O Supremo Tribunal Federal (STF) validou nesta quinta-feira (26) a possibilidade de bancos tomarem, sem decisão judicial, imóveis financiados com parcelas atrasadas, em uma decisão que promete impactar o mercado imobiliário brasileiro. A medida, que foi aprovada por oito votos a dois, segue o entendimento do ministro relator, Luiz Fux, e permite que o processo seja realizado em um curto prazo de 30 dias, sem dar margem à contestação por parte do devedor.


A decisão se refere especificamente aos imóveis financiados pelo Sistema Financeiro Imobiliário (SFI), que é destinado a pessoas que já possuem imóveis ou desejam adquirir propriedades avaliadas em mais de R$ 1,5 milhão. Imóveis com valores inferiores ainda podem ser financiados pelo SFI, que oferece mais flexibilidade do que o Sistema Financeiro de Habitação (SFH), a modalidade subsidiada.


O caso em questão, que levou a essa decisão, envolvia um imóvel avaliado em pouco mais de R$ 60 mil, cuja ação foi iniciada em 2007. Advogados especializados no mercado imobiliário ressaltam que a recuperação do imóvel por meio do cartório já era prática comum no setor, e a decisão do STF, portanto, serve para confirmar a constitucionalidade desse instrumento.


Segundo o ministro Luiz Fux, a alienação fiduciária, baseada em uma lei de 1997, já era utilizada em mais de 94% dos contratos em 2017. Com a decisão do STF, os bancos ganham mais agilidade para retomar imóveis em caso de inadimplência.


**Prazo para Recuperação do Imóvel**


Os bancos podem acionar o cartório para executar o contrato após três parcelas em atraso, embora a maioria dos contratos determine um prazo de oito a nove meses para solicitar a recuperação do imóvel no cartório.
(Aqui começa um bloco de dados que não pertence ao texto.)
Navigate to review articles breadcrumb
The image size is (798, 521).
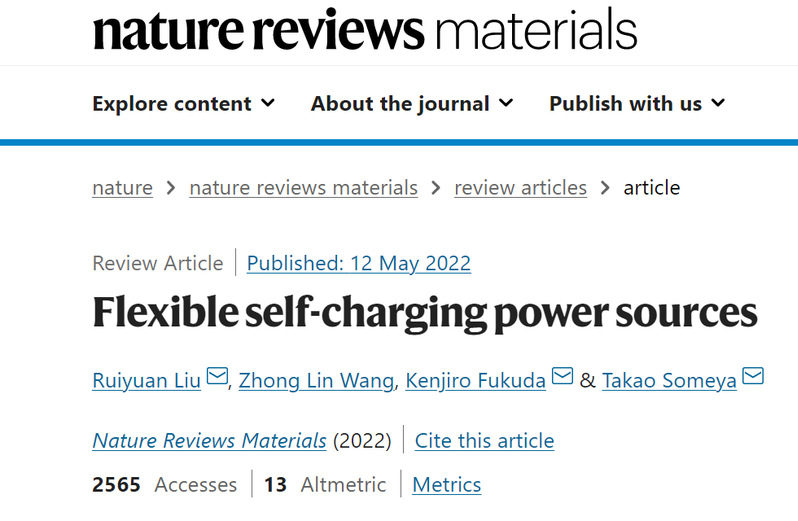[520, 187]
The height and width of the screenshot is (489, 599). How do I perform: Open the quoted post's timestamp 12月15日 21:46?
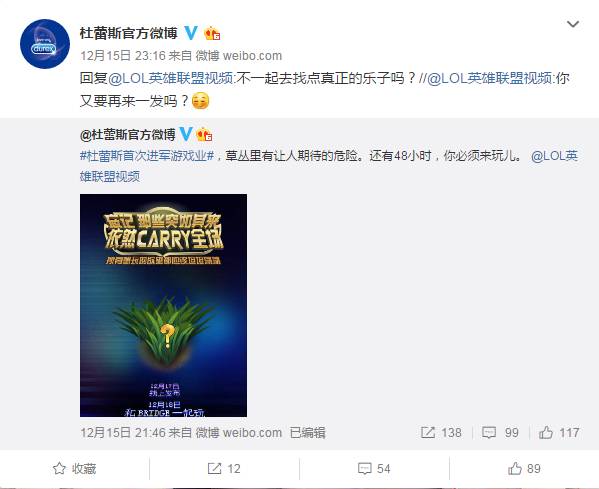click(x=123, y=433)
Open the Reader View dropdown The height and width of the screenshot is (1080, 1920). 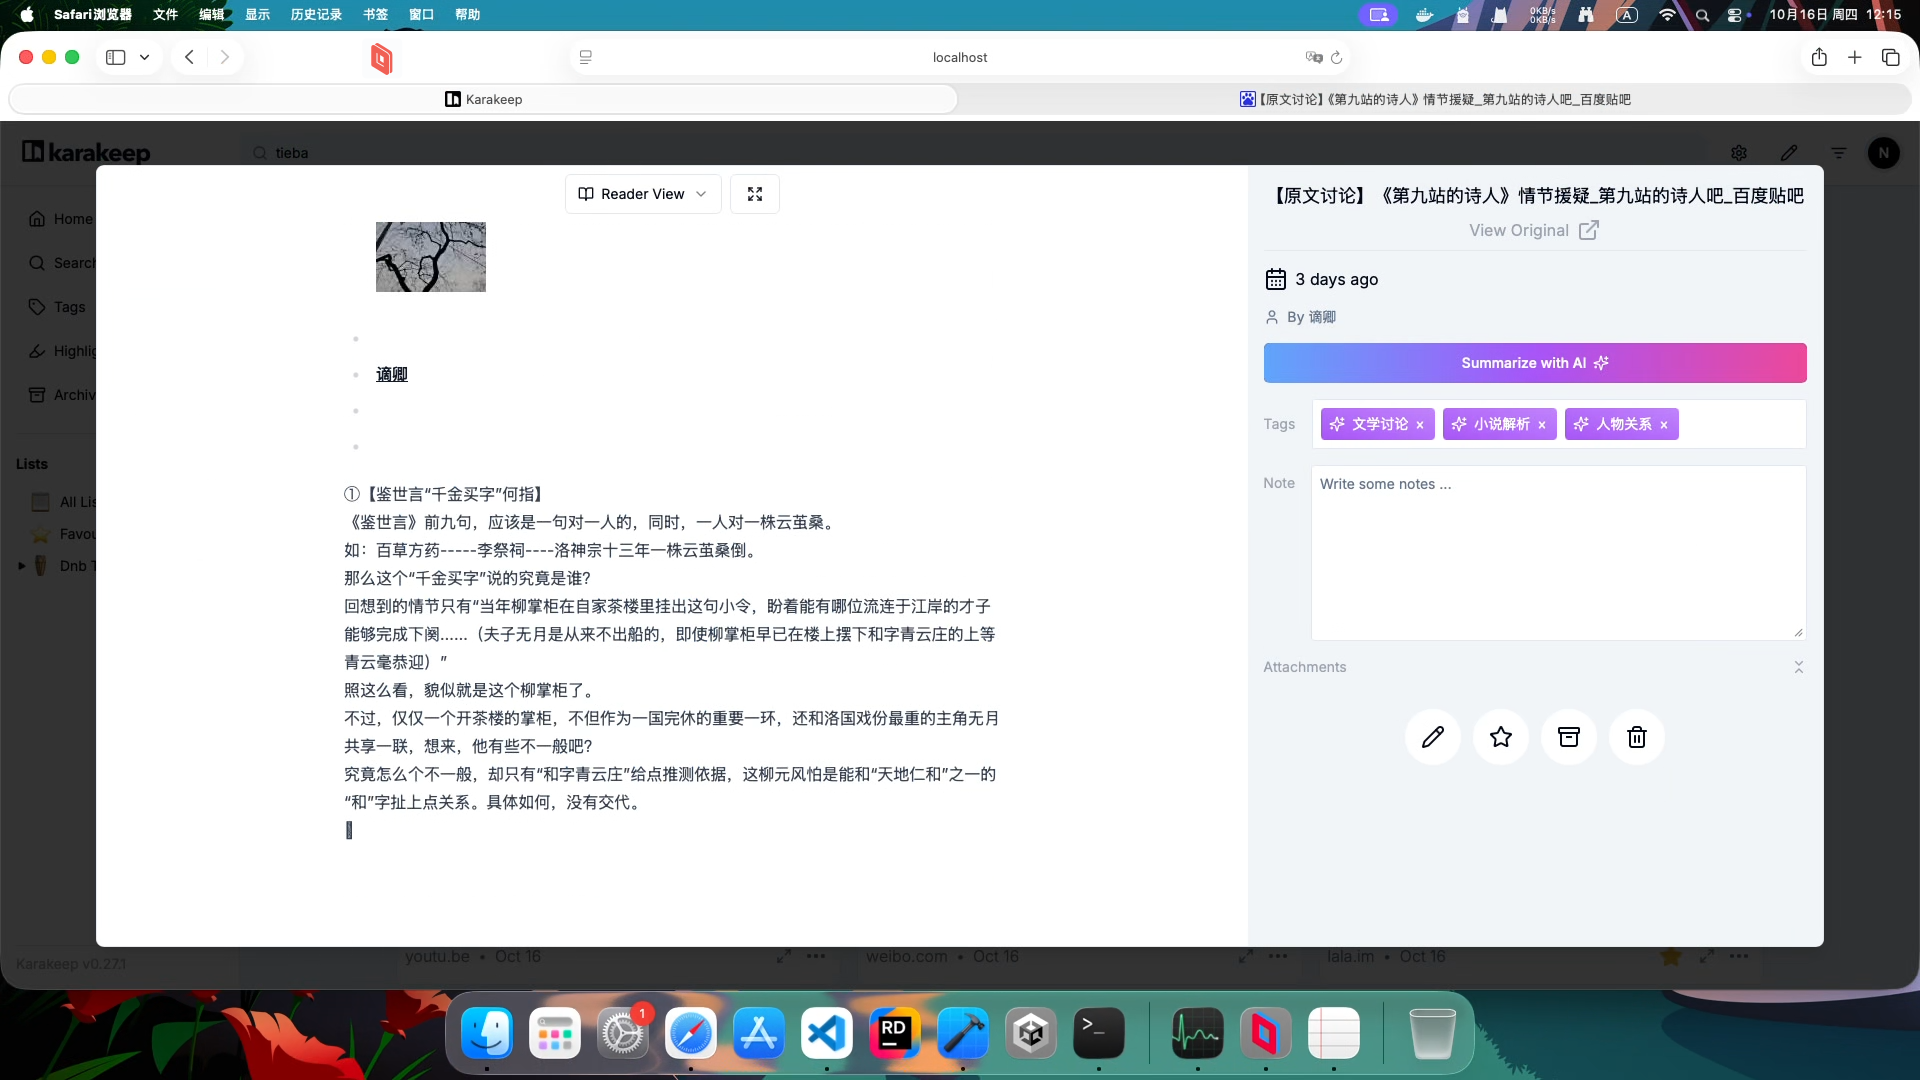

Uma vez iniciado o processo, o cartório notifica o devedor, que tem 15 dias para quitar as pendências, incluindo juros, multas e encargos. Após mais 15 dias, o banco pode leiloar a propriedade.


Para evitar o leilão, o devedor pode procurar a Justiça para contestar a alienação fiduciária com um pedido de cautelar, mas isso depende de uma decisão favorável do tribunal.


**Opiniões Divididas**


No STF, os ministros Edson Fachin e Cármen Lúcia foram contrários à decisão, argumentando que ela concede poderes excepcionais a uma das partes do contrato, prejudicando o direito fundamental à moradia. A Defensoria Pública da União também defendeu que o instrumento desrespeita o devido processo legal, o direito ao contraditório e a ampla defesa, alegando sua inconstitucionalidade.
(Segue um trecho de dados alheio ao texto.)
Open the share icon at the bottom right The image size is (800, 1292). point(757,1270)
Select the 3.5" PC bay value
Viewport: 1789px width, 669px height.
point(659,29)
Os ministros que votaram a favor da decisão argumentam que o devedor ainda tem a possibilidade de buscar a Justiça para suspender a alienação fiduciária, preservando, assim, o direito ao devido processo legal. Contudo, a Defensoria Pública destaca que o acesso à Justiça é limitado, com apenas cerca de 58% das pessoas tendo acesso nos níveis estadual e federal, deixando 42% sem garantias constitucionais.
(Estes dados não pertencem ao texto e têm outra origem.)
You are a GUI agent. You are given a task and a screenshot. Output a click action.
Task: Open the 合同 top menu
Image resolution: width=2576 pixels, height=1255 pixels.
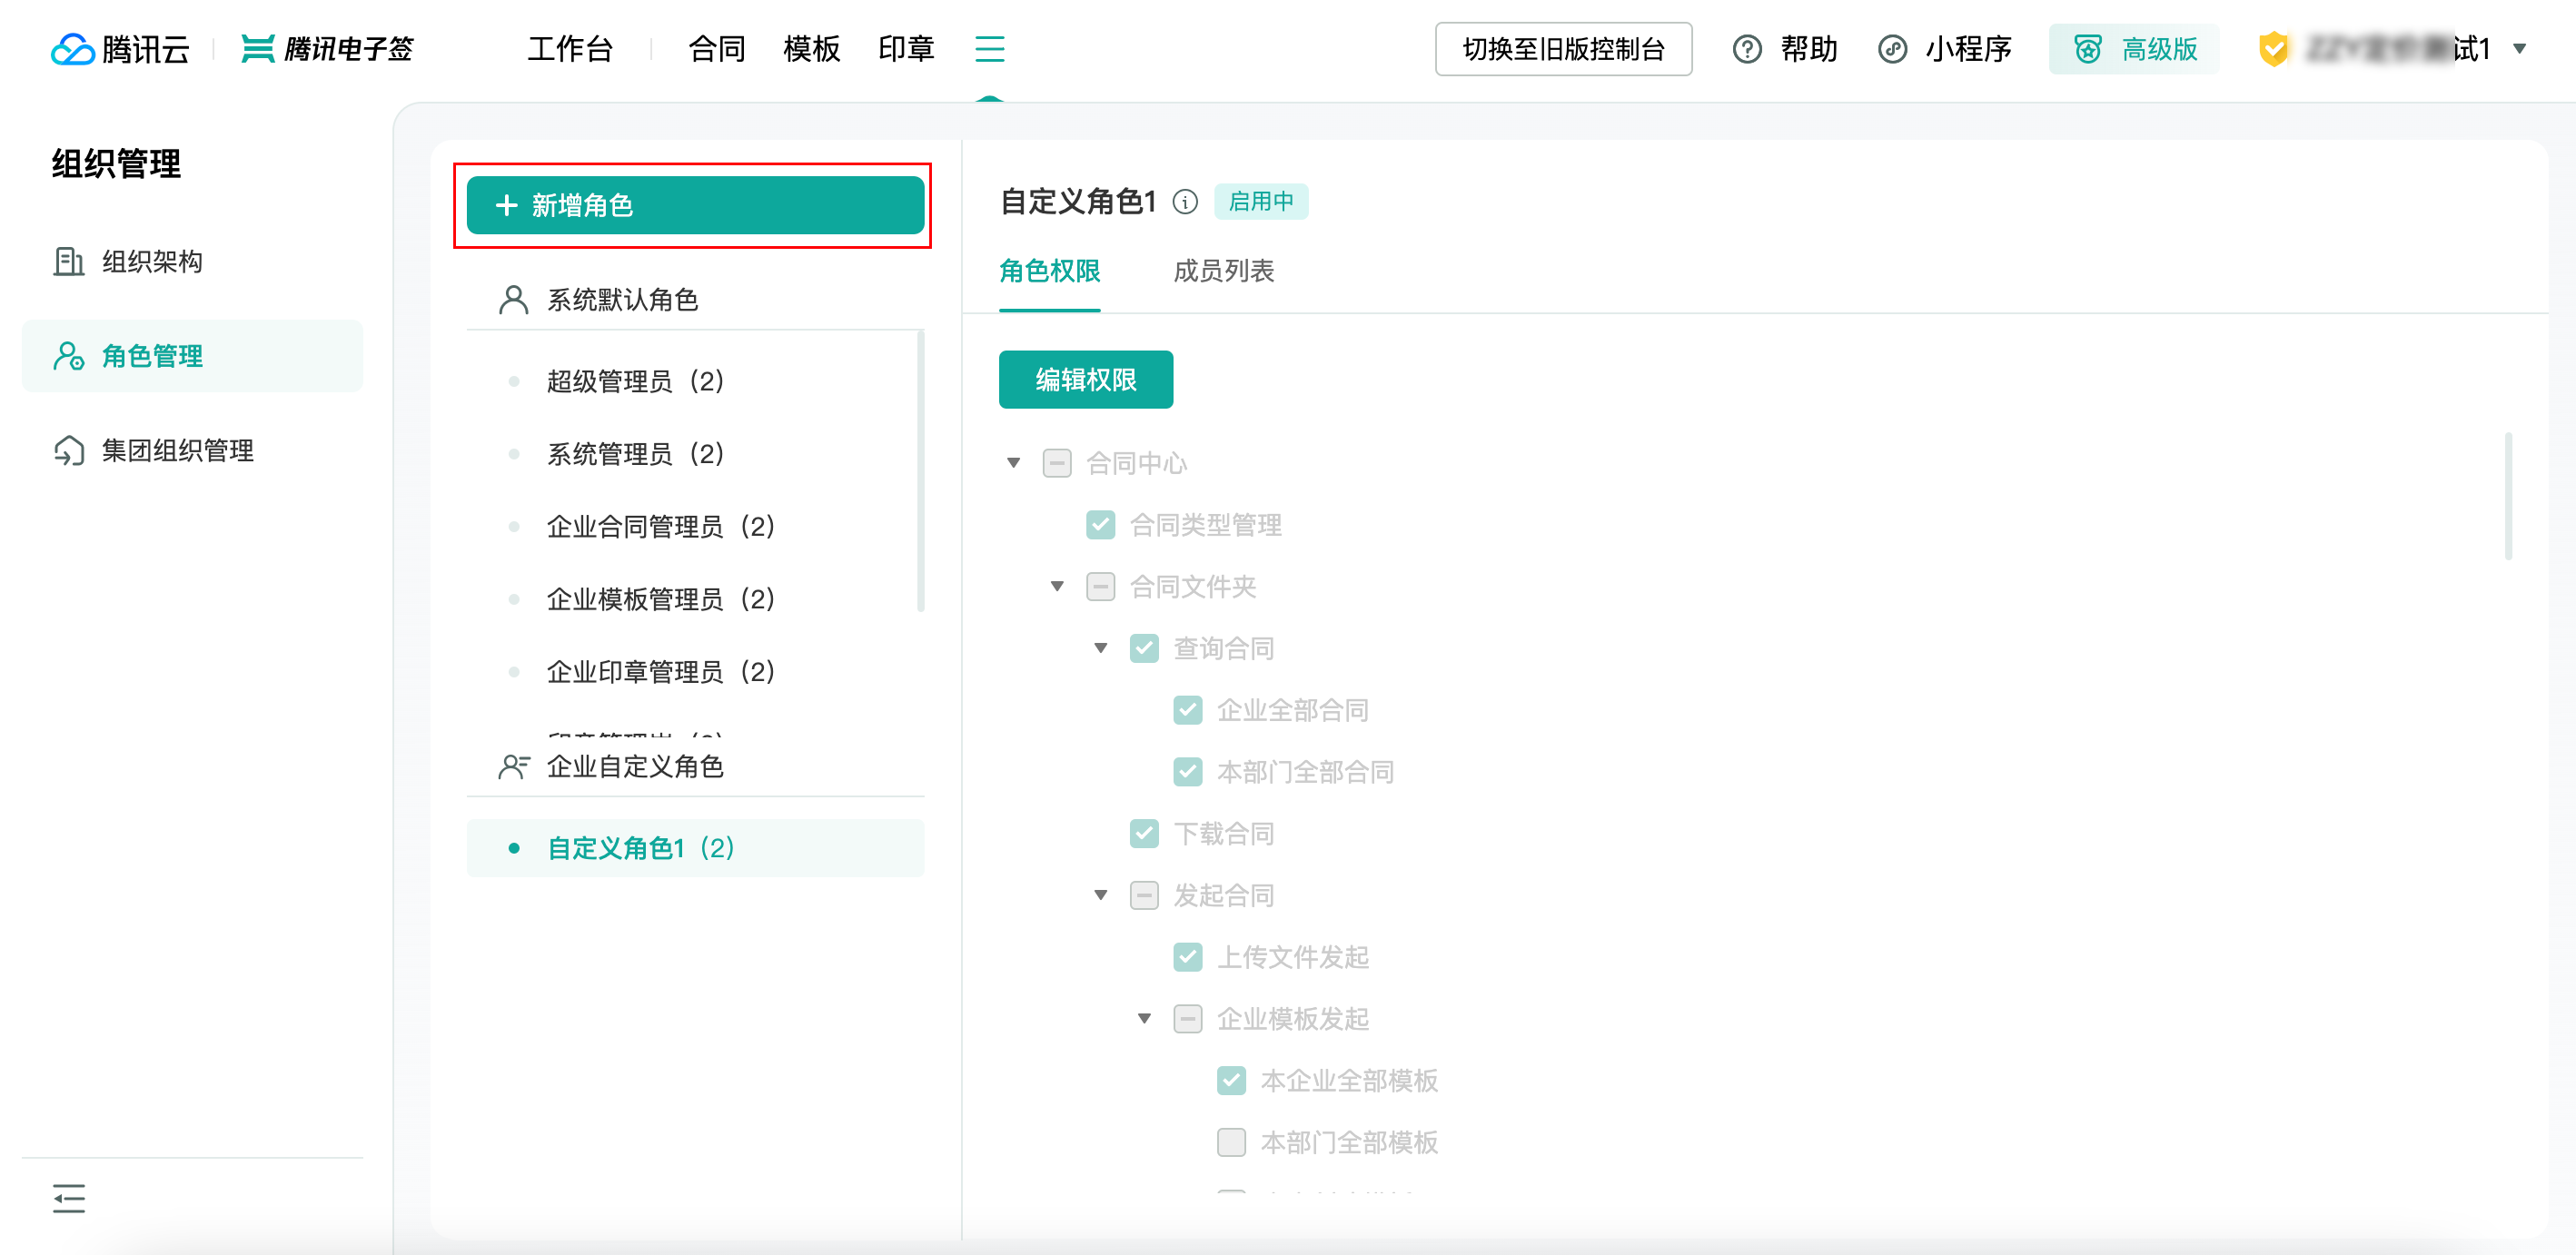click(x=716, y=48)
Nos casos em que o devedor reside no imóvel, também há preocupações quanto ao respeito ao direito social à moradia.


O Procon-SP e a Associação Brasileira de Mutuários da Habitação (ABMH) ainda não se pronunciaram sobre a decisão.


**O que é Alienção Fiduciária?**


A alienação fiduciária, estabelecida por lei em 1997, é uma forma de garantia usada no Sistema Financeiro Imobiliário (SFI), onde o próprio imóvel serve como caução. O bem imóvel permanece em nome da instituição financeira até que a dívida seja quitada. O comprador tem o direito de uso do imóvel durante o financiamento, mas a propriedade só é consolidada em seu nome após a quitação da dívida por meio de um registro em cartório.


Essa modalidade substituiu a hipoteca, criada em 1966, que exigia que o imóvel ficasse no nome do financiador e que o banco recorresse à Justiça para reavê-lo. A alienação fiduciária também evita que o mesmo imóvel seja usado como garantia em diferentes instituições financeiras, o que desestimula refinanciamentos que podem resultar em novas dívidas.